Mme Asma Jahangir regrette qu’aucun progrès n’ait été accompli en ce qui concerne la ratification de la Convention sur l’élimination de la discrimination à l’égard des femmes et l’élimination des dispositions juridiques qui discriminent les femmes dans divers domaines. Il est particulièrement inquiétant que des dispositions manifestement discriminatoires telles que celles contenues dans le code pénal qui stipule que la valeur de la vie d’une femme est égale à la moitié de celle d’un homme restent en vigueur dans le pays. Il est également préoccupant d’adopter de nouvelles dispositions discriminatoires à l’encontre des femmes.
Le mariage des enfants reste légalement possible pour les filles de 13 ans et pour les garçons de 15 ans. Même les plus jeunes peuvent être mariés avec la permission du tribunal, mais le mariage ne peut être consommé avant la puberté. En juin, un porte-parole de l’Association pour la protection des droits des enfants, basée à Téhéran, a déclaré que les mariages d’enfants avaient atteint des niveaux alarmants et souligné qu’environ 17% de tous les mariages dans le pays impliquaient des petites filles mariées avec des vieillards. Les mariages forcés sont interdits par la loi.
Et pourtant, les lois et les règlements discriminatoires qui imposent aux femmes d’observer le code vestimentaire obligatoire continuent à être appliqués par les responsables de la sécurité et de l’application de la loi, mais aussi par les citoyens conformément à la législation de 2015.

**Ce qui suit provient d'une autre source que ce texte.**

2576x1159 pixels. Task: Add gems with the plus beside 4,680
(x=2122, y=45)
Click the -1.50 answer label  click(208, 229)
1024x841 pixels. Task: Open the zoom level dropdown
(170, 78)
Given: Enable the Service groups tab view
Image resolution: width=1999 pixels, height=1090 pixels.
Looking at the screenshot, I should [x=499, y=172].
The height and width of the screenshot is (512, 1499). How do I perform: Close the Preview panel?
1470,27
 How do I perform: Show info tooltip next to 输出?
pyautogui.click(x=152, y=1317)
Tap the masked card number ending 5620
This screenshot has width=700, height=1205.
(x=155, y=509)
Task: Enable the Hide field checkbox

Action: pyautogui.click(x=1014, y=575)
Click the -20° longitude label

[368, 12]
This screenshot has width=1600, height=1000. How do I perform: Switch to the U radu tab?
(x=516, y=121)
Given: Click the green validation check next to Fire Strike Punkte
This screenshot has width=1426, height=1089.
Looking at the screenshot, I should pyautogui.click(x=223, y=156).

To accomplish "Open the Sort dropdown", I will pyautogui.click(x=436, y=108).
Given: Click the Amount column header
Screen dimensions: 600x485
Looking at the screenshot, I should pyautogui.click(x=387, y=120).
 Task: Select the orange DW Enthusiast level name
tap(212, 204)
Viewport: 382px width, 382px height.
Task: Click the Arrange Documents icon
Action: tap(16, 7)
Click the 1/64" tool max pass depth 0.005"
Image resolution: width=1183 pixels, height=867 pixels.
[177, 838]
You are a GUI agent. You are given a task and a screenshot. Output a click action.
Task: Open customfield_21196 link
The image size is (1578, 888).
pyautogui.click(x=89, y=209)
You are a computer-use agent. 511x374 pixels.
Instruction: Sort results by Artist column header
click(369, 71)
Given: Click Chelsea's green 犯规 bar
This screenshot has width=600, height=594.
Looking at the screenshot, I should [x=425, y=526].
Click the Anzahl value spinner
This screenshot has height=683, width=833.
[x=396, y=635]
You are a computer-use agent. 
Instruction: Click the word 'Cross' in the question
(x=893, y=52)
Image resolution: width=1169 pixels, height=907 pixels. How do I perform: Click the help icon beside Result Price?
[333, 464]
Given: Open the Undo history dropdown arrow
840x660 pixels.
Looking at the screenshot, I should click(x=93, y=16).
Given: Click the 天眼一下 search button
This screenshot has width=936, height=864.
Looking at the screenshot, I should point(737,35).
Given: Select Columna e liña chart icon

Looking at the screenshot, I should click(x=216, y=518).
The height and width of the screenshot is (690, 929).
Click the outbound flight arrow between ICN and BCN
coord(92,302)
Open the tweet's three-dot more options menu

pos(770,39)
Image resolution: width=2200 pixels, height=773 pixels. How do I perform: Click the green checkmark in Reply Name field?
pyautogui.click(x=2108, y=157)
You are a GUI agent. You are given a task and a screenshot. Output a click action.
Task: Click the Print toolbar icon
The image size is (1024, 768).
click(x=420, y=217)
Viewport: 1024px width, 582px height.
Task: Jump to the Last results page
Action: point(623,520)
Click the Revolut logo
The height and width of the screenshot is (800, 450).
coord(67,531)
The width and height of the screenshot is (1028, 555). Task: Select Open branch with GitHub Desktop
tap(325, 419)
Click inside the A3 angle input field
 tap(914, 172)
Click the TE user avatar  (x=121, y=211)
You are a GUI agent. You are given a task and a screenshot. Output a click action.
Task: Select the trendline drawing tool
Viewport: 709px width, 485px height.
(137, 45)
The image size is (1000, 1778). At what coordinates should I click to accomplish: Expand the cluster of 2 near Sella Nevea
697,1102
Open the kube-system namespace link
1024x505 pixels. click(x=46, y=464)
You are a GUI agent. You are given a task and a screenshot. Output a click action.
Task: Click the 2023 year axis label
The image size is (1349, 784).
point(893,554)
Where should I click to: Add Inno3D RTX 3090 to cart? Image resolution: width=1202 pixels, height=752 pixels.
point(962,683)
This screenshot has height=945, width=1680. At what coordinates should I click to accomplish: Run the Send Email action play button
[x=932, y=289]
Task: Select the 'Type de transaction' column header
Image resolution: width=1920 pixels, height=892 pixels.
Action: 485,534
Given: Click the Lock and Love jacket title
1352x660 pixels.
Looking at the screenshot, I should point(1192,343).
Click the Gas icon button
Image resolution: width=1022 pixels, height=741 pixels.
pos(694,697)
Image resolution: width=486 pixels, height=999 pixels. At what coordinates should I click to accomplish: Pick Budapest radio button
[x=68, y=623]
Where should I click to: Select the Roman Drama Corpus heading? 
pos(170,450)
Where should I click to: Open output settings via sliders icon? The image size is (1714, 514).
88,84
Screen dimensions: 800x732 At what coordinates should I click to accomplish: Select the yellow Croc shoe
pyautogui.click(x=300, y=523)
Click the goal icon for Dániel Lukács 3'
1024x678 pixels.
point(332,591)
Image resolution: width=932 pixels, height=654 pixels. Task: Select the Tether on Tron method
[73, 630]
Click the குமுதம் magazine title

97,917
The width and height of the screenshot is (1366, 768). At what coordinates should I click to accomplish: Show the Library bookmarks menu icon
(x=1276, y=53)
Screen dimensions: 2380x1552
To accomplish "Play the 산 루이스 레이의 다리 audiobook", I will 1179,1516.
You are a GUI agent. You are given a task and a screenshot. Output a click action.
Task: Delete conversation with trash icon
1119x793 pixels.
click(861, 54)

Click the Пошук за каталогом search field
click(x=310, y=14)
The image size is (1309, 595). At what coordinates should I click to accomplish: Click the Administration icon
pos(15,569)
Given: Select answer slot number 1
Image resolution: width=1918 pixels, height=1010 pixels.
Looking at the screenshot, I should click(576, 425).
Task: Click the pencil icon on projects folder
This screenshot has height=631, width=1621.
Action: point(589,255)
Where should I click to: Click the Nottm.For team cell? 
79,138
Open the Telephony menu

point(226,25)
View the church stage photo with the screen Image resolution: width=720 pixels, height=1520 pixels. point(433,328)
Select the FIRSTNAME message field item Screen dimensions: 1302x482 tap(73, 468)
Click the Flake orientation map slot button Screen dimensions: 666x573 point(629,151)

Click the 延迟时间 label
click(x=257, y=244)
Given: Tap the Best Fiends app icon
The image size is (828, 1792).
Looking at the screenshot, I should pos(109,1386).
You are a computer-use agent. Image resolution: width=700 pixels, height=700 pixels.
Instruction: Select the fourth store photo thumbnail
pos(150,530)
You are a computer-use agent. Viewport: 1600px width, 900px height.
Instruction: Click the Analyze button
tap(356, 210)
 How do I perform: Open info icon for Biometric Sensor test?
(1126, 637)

La situation des minorités religieuses reconnues et non reconnues demeure une préoccupation sérieuse. Les bahaïs continuent d’être systématiquement discriminés, ciblés et privés du droit d’avoir un moyen de subsistance. La Rapporteure spéciale demande instamment aux autorités de reconnaître que la liberté de religion ou de conviction implique la liberté de choisir une religion ou une conviction et que les mesures limitant l’accès aux privilèges civils, politiques, sociaux ou économiques ou imposant des restrictions particulières à la pratique d’autres religions, violent l’interdiction de discrimination fondée sur la religion ou la croyance et la garantie d’une protection égale en vertu de l’article 26 du Pacte international relatif aux droits civils et politique.